** start Source extract **
Started by Don Y December 29, 2022
ISTR playing with de-encapsulated DRAMs as image sensors
back in school (DRAM being relatively new technology, then).

But, most cameras seem to have (bit- or word-) serial interfaces
nowadays.  Are there any (mainstream/high volume) devices that
"look" like a chunk of memory, in their native form?

On 12/29/2022 15:16, Don Y wrote:
> ISTR playing with de-encapsulated DRAMs as image sensors > back in school (DRAM being relatively new technology, then). > > But, most cameras seem to have (bit- or word-) serial interfaces > nowadays.  Are there any (mainstream/high volume) devices that > "look" like a chunk of memory, in their native form? >
Hah, Don, consider yourself lucky if you find a camera you have enough documentation to use at all, serial or whatever. The MIPI standards are only for politburo members (last time I looked you need to make several millions annually to be able to *apply* for membership, which of course costs thousands, annually again). Not use about USB, perhaps USB cameras are covered in the standard (yet to deal with that one).
** end Source extract **
Directive A:
List every all-capital abbreviation that appears in the forum thread, counting each one once.
Directive B:
In the forum thread, what did the opening post recall using de-encapsulated DRAMs as?
Directive C:
From the forum thread, copy out the passage between "On 12/29/2022 15:16, Don" and "with that one).", inclusive.
** start Information supplied **
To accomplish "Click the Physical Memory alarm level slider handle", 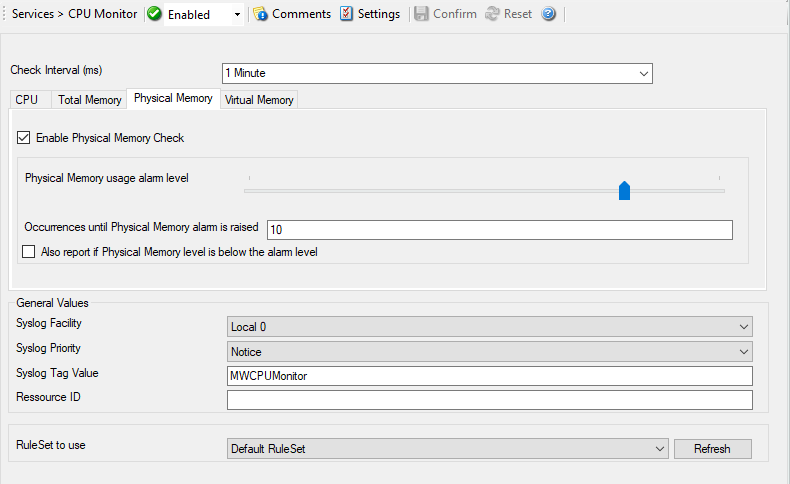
** end Information supplied **
** start Information supplied **
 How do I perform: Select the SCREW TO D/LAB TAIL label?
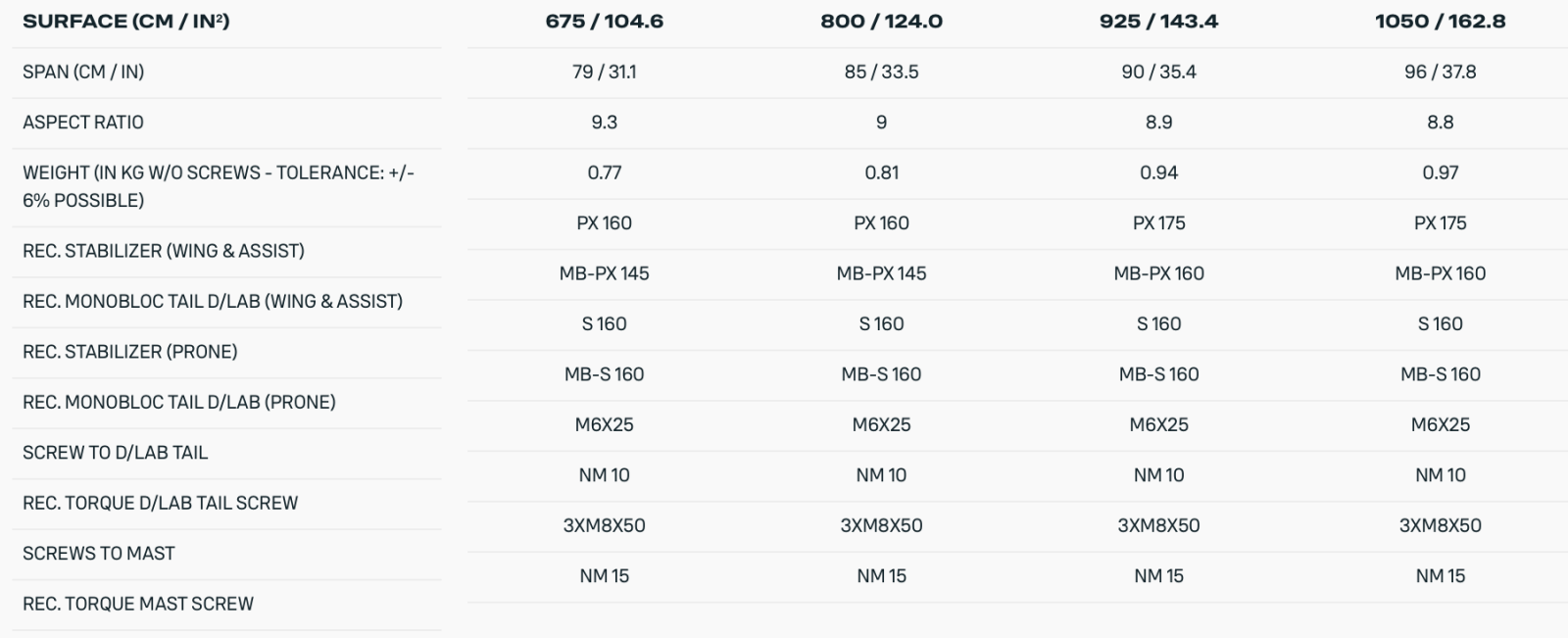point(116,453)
** end Information supplied **
** start Information supplied **
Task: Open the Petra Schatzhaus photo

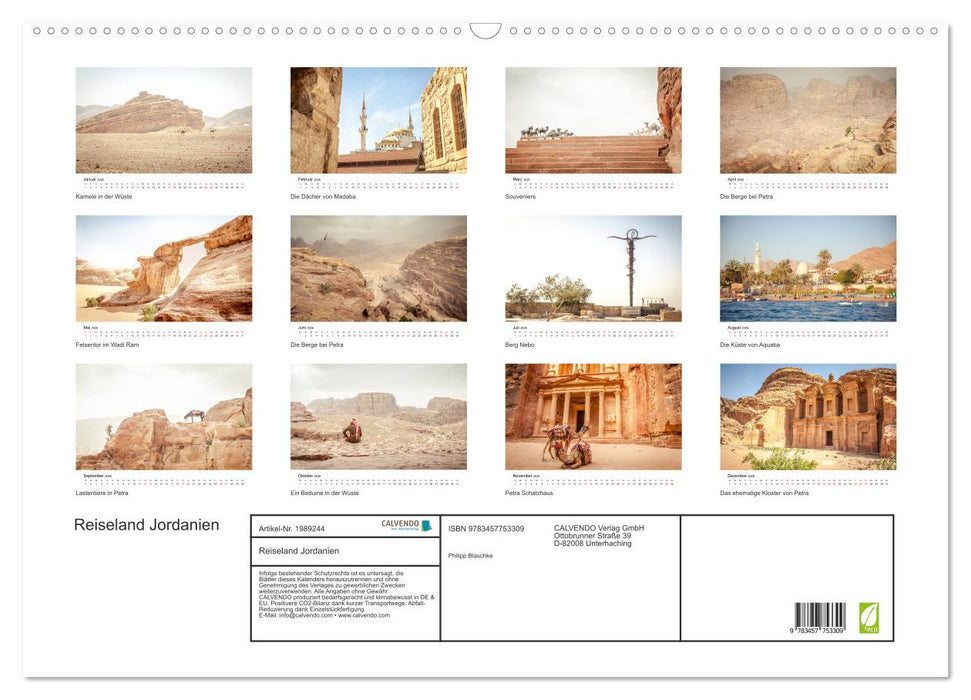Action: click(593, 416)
** end Information supplied **
Exercise response A:
ISTR, DRAM, MIPI, USB

Exercise response B:
Image sensors.

Exercise response C:
On 12/29/2022 15:16, Don Y wrote:
> ISTR playing with de-encapsulated DRAMs as image sensors > back in school (DRAM being relatively new technology, then). > > But, most cameras seem to have (bit- or word-) serial interfaces > nowadays.  Are there any (mainstream/high volume) devices that > "look" like a chunk of memory, in their native form? >
Hah, Don, consider yourself lucky if you find a camera you have enough documentation to use at all, serial or whatever. The MIPI standards are only for politburo members (last time I looked you need to make several millions annually to be able to *apply* for membership, which of course costs thousands, annually again). Not use about USB, perhaps USB cameras are covered in the standard (yet to deal with that one).